## To be done
Copy out the records below with "This screenshot has" swapped for "This image has" wherever it occurs, keeping everything else the same. Leave out the pictures.

-- begin --

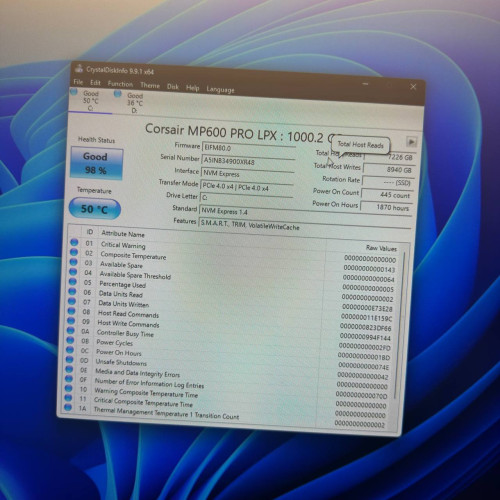Click the Firmware value field

pyautogui.click(x=249, y=148)
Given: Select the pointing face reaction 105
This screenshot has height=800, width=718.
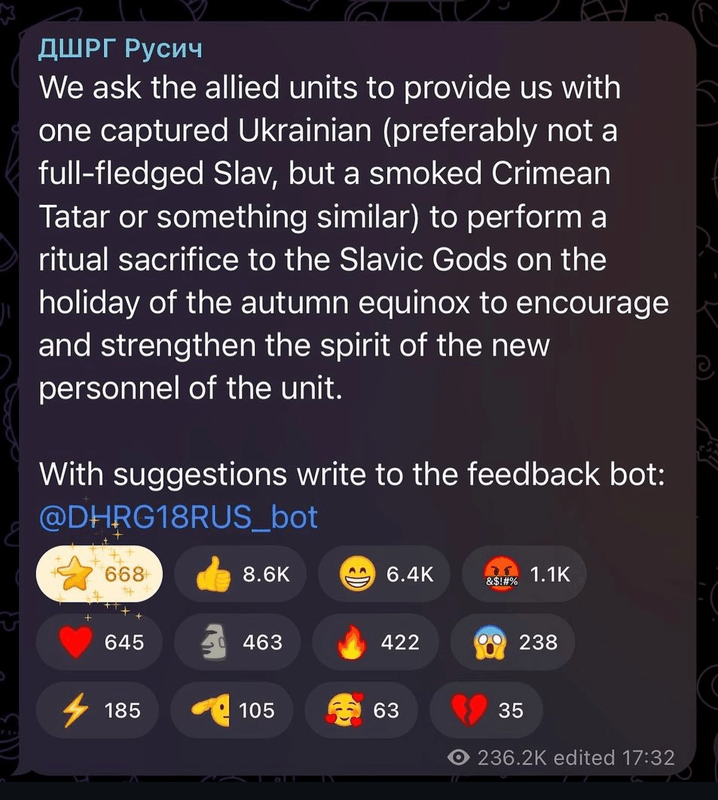Looking at the screenshot, I should tap(232, 710).
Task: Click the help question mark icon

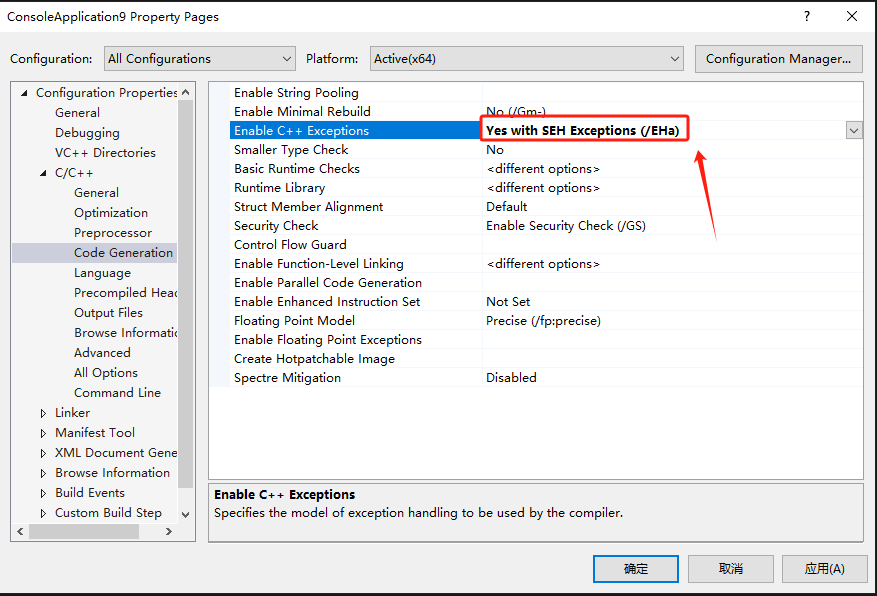Action: 806,17
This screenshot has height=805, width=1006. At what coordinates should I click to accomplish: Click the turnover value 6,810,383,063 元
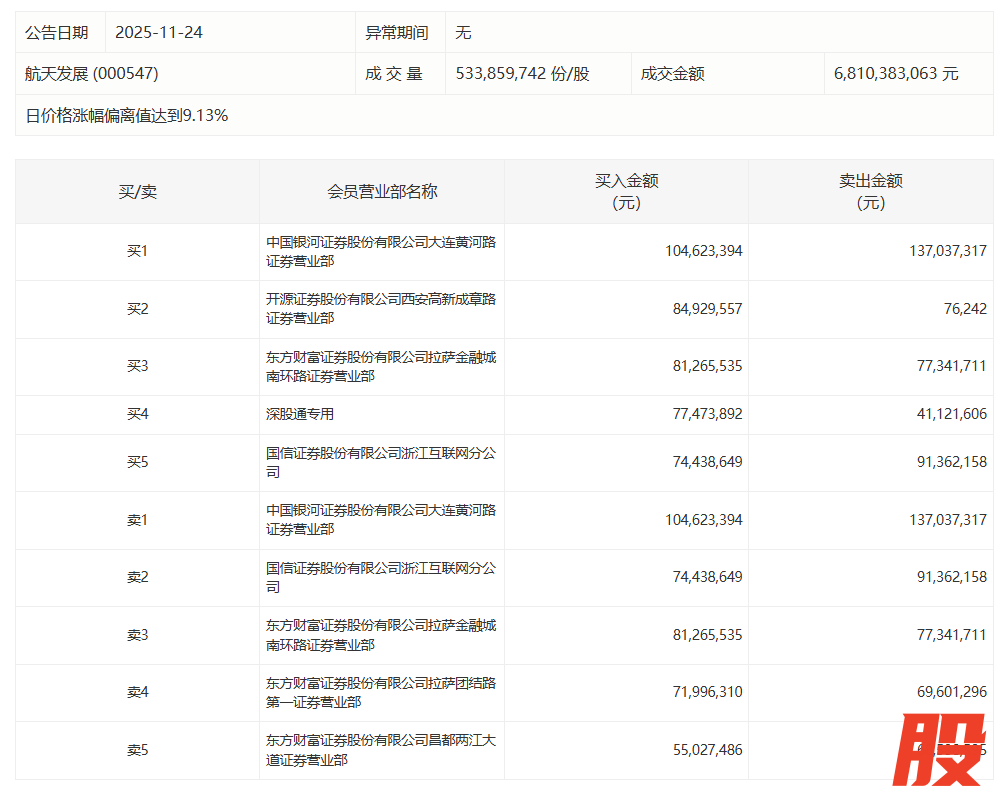tap(896, 74)
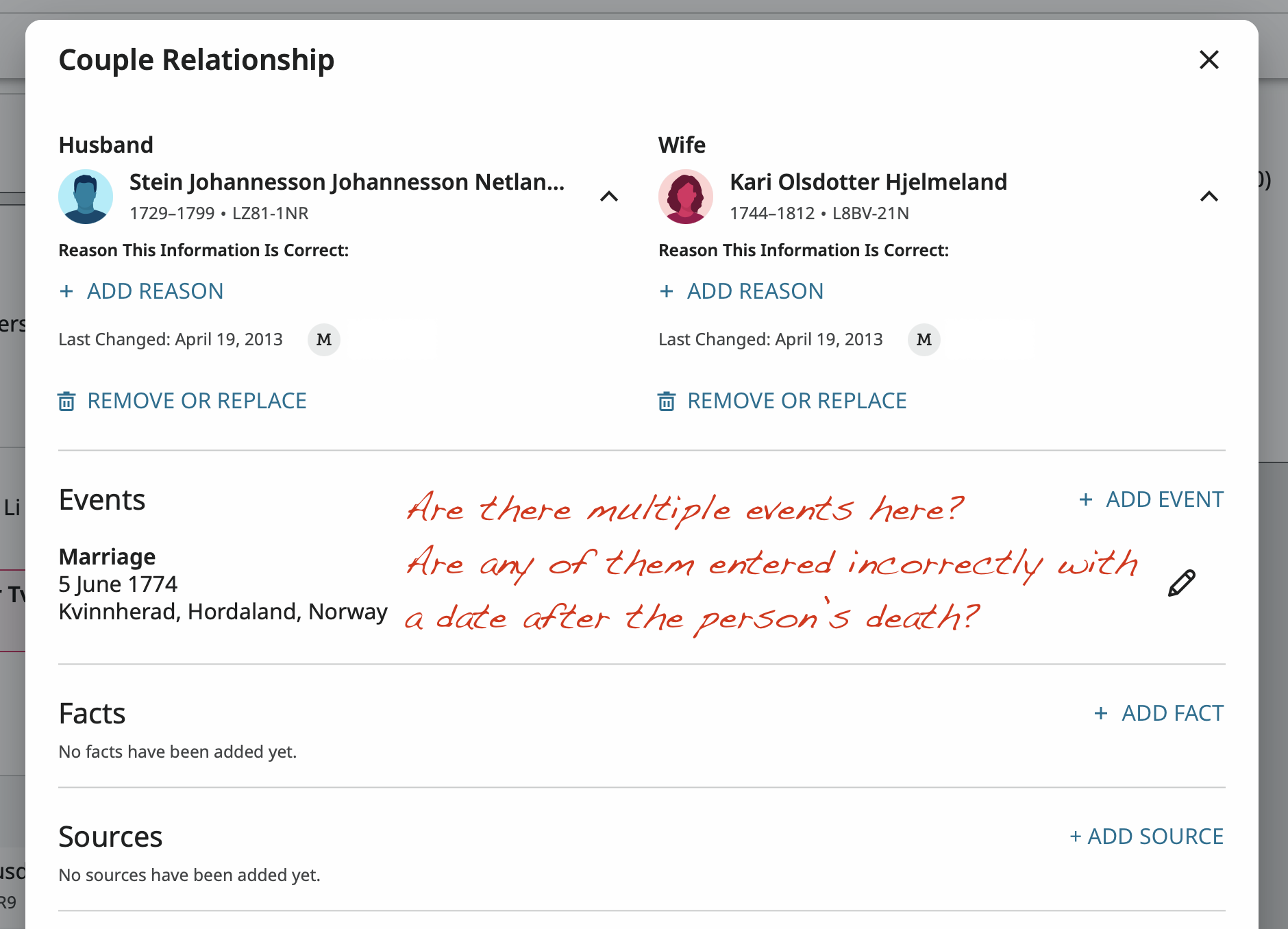1288x929 pixels.
Task: Add reason for the wife's information
Action: point(741,291)
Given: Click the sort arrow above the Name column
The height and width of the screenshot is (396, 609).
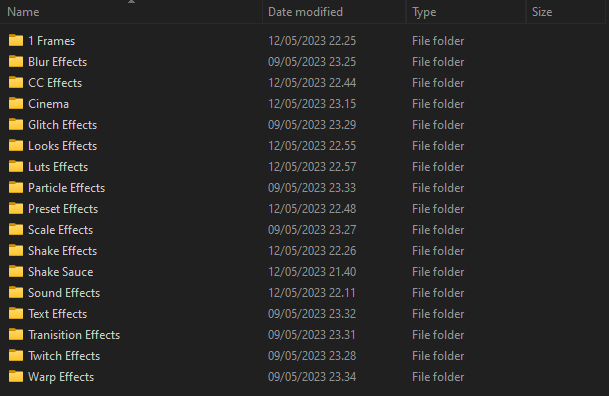Looking at the screenshot, I should click(131, 2).
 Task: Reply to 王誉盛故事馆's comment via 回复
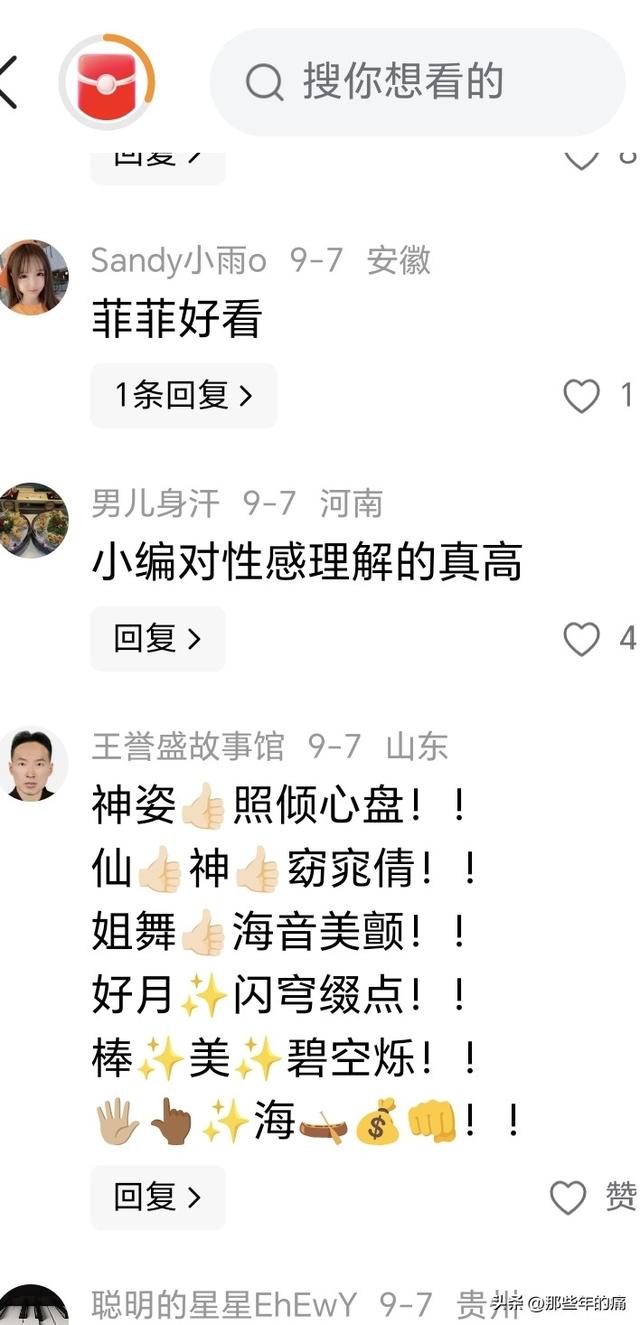tap(158, 1197)
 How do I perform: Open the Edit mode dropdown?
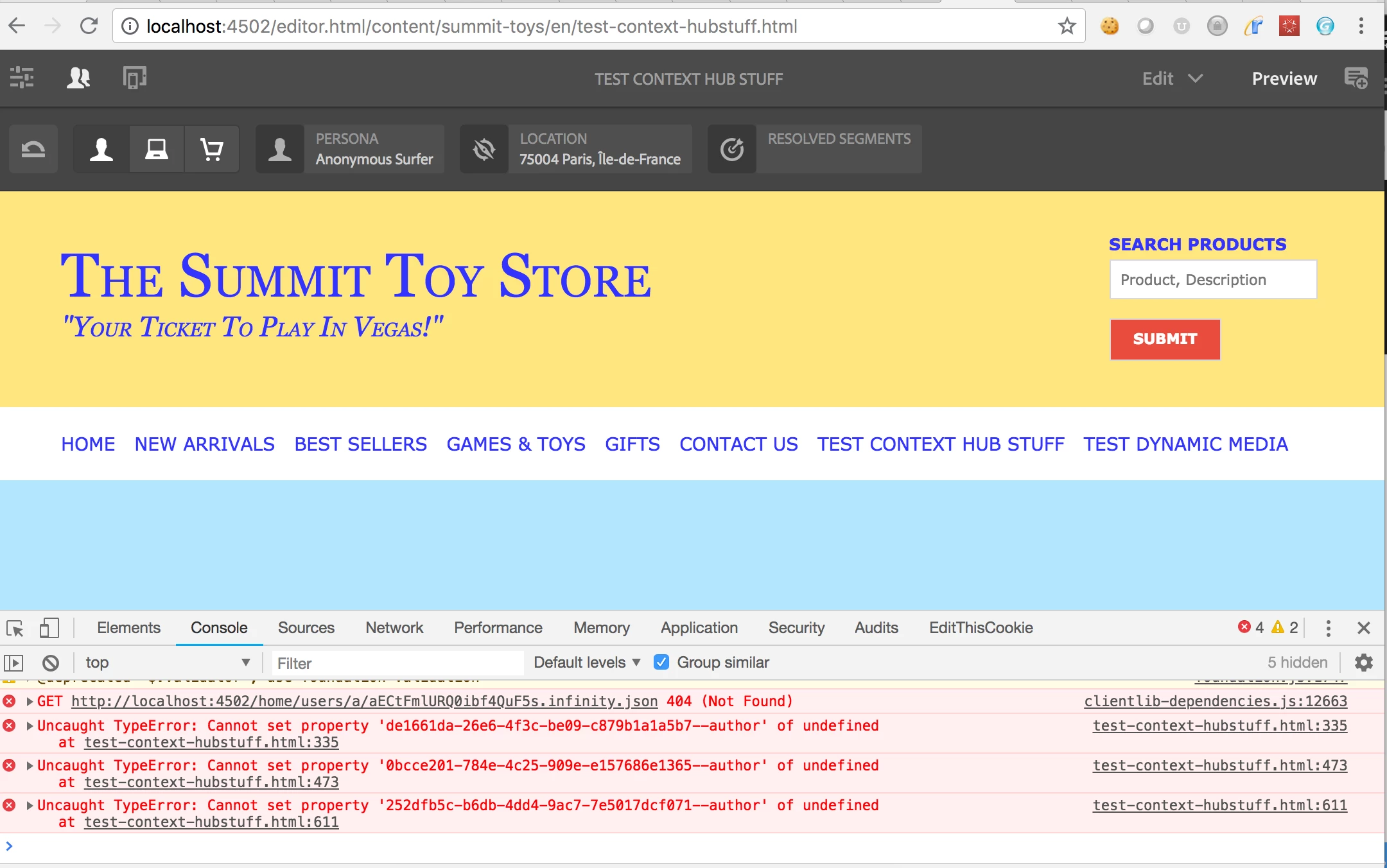click(x=1172, y=78)
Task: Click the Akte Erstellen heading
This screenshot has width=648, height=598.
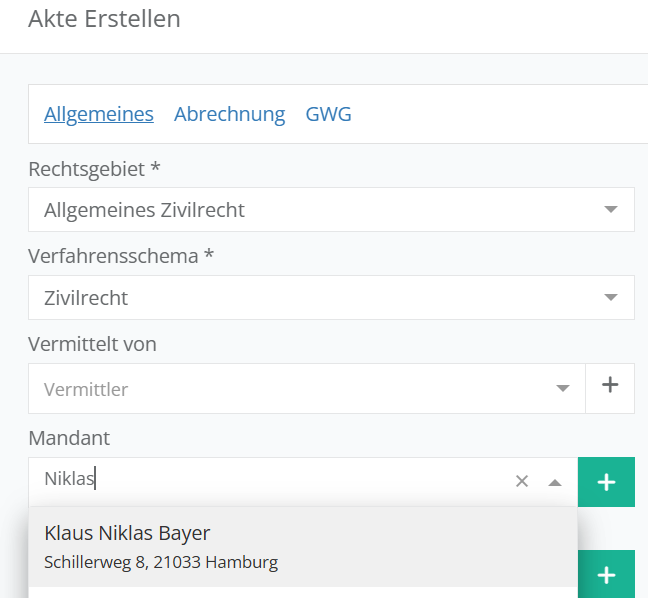Action: click(x=104, y=19)
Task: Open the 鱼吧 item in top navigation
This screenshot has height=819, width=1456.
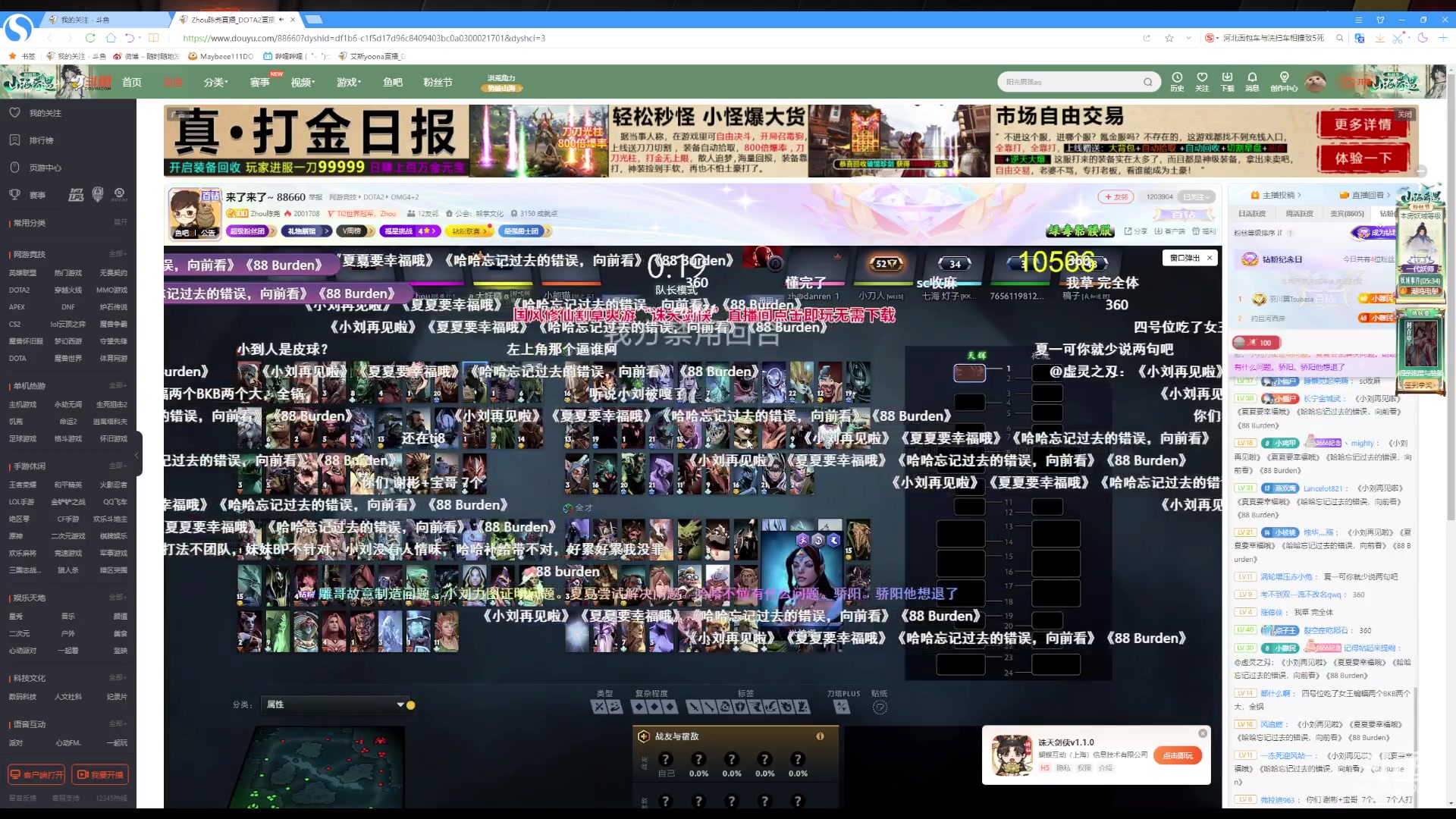Action: pyautogui.click(x=393, y=82)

-- end --

## Answer to this task
Click the Firmware value field

pyautogui.click(x=249, y=148)
Given: Select the pointing face reaction 105
This image has height=800, width=718.
Looking at the screenshot, I should tap(232, 710).
Task: Click the help question mark icon

Action: 806,17
This image has height=805, width=1006. At what coordinates should I click to accomplish: Click the turnover value 6,810,383,063 元
tap(896, 74)
1288x929 pixels.
Task: Add reason for the wife's information
Action: point(741,291)
Given: Click the sort arrow above the Name column
The height and width of the screenshot is (396, 609).
Looking at the screenshot, I should click(131, 2).
 Task: Reply to 王誉盛故事馆's comment via 回复
tap(158, 1197)
 How do I perform: Open the Edit mode dropdown?
click(x=1172, y=78)
Task: Click the Akte Erstellen heading
This image has width=648, height=598.
Action: click(x=104, y=19)
Task: Open the 鱼吧 item in top navigation
This image has height=819, width=1456.
Action: pyautogui.click(x=393, y=82)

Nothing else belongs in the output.